If you use those same numbers but communicate with customers earlier and get them to purchase a vehicle every 4.5 years, the total is 445 cars per year. That’s 11.25% more sales every 12 months.
Add to the mathematical equation above an additional $200 profit per vehicle because the customer didn’t make it to the Internet and you’re talking serious money. A profit increase of $89,000, to be exact.
This doesn’t even take in to account that – when you maintain relationships with customers by reaching out to them before they’re ready to buy – you build your customer base. That’s because more of them purchase from you and remain loyal to your dealership, so your defection rate actually decreases.
What you gain by not losing
By keeping your customers and getting to them sooner so they buy more frequently, there’s a good chance your dealership will profit a number of other ways as well.
For one, you’ll have the first opportunity to acquire quality used vehicles for your lot, which means less time, money and hassle than purchasing autos at auction. Plus, the profits on those trade-ins will be higher because there have been fewer changes of hands.
There’s also the fact that, when you retain a satisfied customer, they tell the people in their life about the quality sales and service they experienced at your dealership, which provides great leads for new customers. This is critical, especially when you consider that up to 50% of purchasing decisions are based primarily on the advice of friends and family.

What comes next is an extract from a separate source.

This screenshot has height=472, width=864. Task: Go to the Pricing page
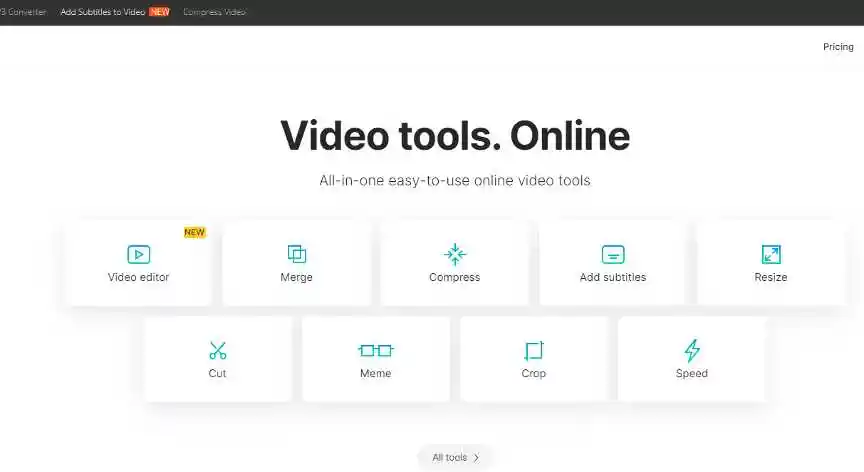tap(838, 47)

Why just doing something isn’t doing enough
Dealers already know they can’t afford to wait for customers to come to them. So when there’s a little down time, they may send a postcard, make some calls, sponsor an event. It’s sporadic. Even worse, it’s not systematic or strategic. And the return on investment often doesn’t justify the expense.
Communicating with customers doesn’t just need to be consistent; it needs to be consistently smart. Targeting customers whose leases are about to expire doesn’t constitute a strategy. You need to look at your customer base carefully and determine which ones are potentially the most profitable. Then market to those customers in a way that is sure to reach – and motivate – them.
How to get a strategic start: service-in-to-sales
The average new car dealership, according to NADA, spends over $600 in advertising per new vehicle retailed. But what about the customers who are already in your dealership? The ones with a couple of hours to kill while they wait for service to be completed on their vehicles. At that point, marketing to them is free.
The service department can offer a customer a loaner to run errands, a vehicle that is an upgrade from their current car. Then they, or a member of the sales team, can ask the customer how they liked the ride and start working a potential deal.
How you can put the Internet to good use
Keep in mind that there is a time when you want consumers to shop the Internet for new and pre-owned vehicles. And that’s when they’re NOT your customers.
The Internet is ideal for conquest sales, because it gives your dealership the opportunity to compete against other dealerships for their customers.
If you don’t currently have a strategy in place for connecting with your customers before they hit the Internet, give it some serious thought. Because there’s a high probability one of them logged on to start looking for their next vehicle in the time it took you to read this article.